The other way is active health checks where the load balancer sends a specific request to each backend servers at a regular interval.
Both have pros and cons. You could also combine them.
The number of 500 status responses I see on the daily means not enough people understand the content of this blog post. Great blog, hope people read it and we see some change.
One nuance that’s missing here is that most load balancing uses a few different tiers.
I really like this article about an example four tier highly available app tier load balancing architecture:
DNS->IP->TCP->HTTP is pretty evergreen, even though this post is half a decade old.
At my previous job, load balancing was done in a unique way. We had a frontend  take requests, pull out the required info, and make a request to the backend. The frontend knew about all the backend servers and would do its own load balancing. The backend, as part of its reply, would indicate a “loading factor,” and when said “loading factor” got too large, the frontend would take that particular server out of rotation. The frontend would then start sending a simple health check on that particular backend, and when the backend returned a good “load factor” it would be returned to the pool of available servers. It worked remarkably well for us.
 Well, two frontends—one that talked SS7, and one that talked SIP. We were doing telephony stuff.
It’s preferred to estimate load at the load balancer (like the connections strategy), because load factor reported by the server is delayed by response latency. This delay is dangerous and you may get the bullwhip effect or a stampede, e.g. the server says it’s free, so gets more traffic, and before it has a chance to say that it’s busy now, it already has excessive traffic thrown at it.
One factor is that from the front end receiving a request to it replying was under a tight deadline , and a backend server would be penalized for timing out. Second, there were, if I recall correctly, 4 frontends (since they did very little work), and 64 backends (which implemented the business logic), and the backend selection was round robin (skipping ones deemed to loaded too handle a request). I don’t recall there ever been a bullwhip effect seen in the 12 years I was there. Also, it avoided yet another component (a separate load balancer) that could potentially fail.

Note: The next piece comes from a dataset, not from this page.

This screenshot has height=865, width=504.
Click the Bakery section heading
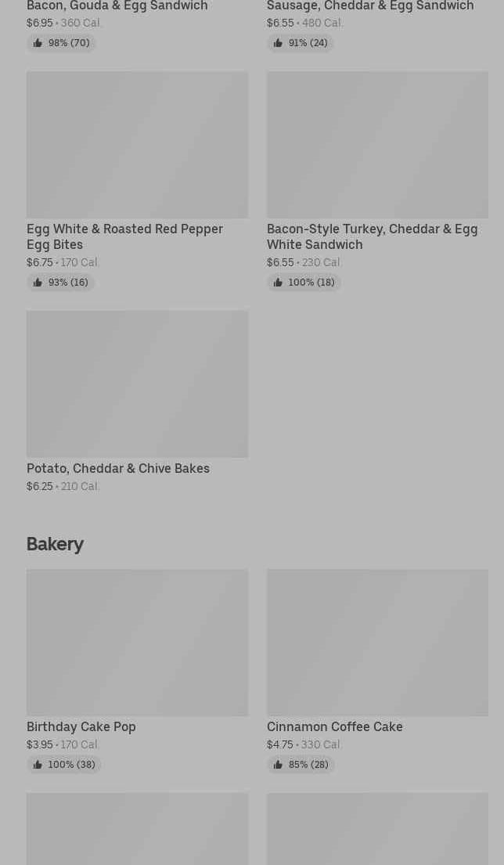pos(55,544)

And remember, every backend response would include the loading factor, and a “high load, back off” value was configurable (I forgot to mention).
 When I started, the front end had 3 seconds to respond to the request (if the backend timed out, we sent a “no data” response). Later on, that was tightened to 1.5 seconds, so there was an upper limit on the latency between the frontend and backend.

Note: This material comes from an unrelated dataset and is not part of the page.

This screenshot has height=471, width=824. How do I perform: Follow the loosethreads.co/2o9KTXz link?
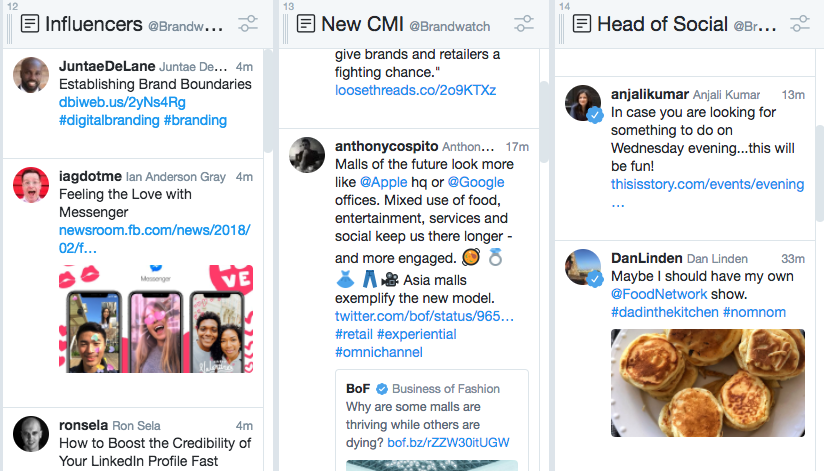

Reminds me of this oldie but goodie:
so pretty :)
This is amazing. One thing not talked about is difficulty of implementation: cost to compute the metric and how well it scales across multiple routers.

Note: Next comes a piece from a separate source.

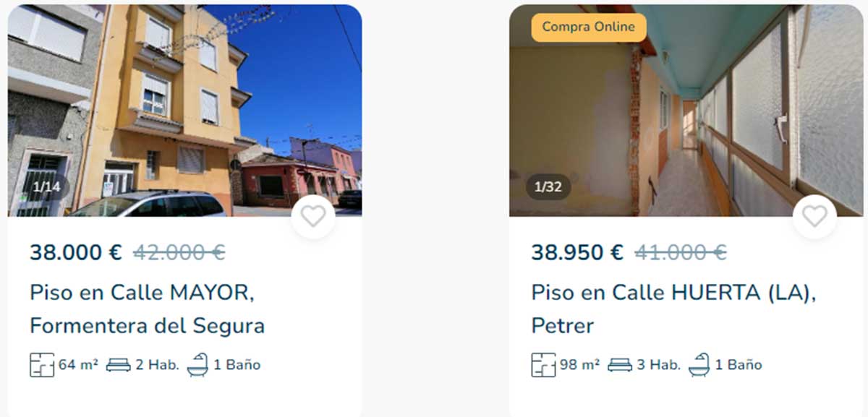The image size is (868, 417).
Task: Click the bathtub icon in Calle MAYOR listing
Action: [197, 365]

Assuming you don’t want global locks and you’ve got multiple entry points to each server (distributed routing) then some of the things like round robin end up devolving to random routing at scale.
The Heroku router on common runtime (private and performance dynos get a dedicated router) is distributed and it’s really hard to beat random as synchronization and bookkeeping costs become non-trivial.
I understand that not many container clusters need to operate on “Heroku scale” so perhaps it’s a bit of a niche tidbit. Still I wanted to mention it. Again, great article.
Thank you so much!
I very, very intentionally glossed over the cost of making load balancing decisions. It’s entirely because they were challenging to quantify and visualise individually. This played in to the reason to not show the “power of 2 choices” algorithm, because one of the things it does well at optimising is the cost of deciding where to send a request.
I’ve no doubt they could be visualised, but I couldn’t personally figure it out in a way that meshed well with my overall goal of exposing people to a set of load balancing algorithms of increasing complexity.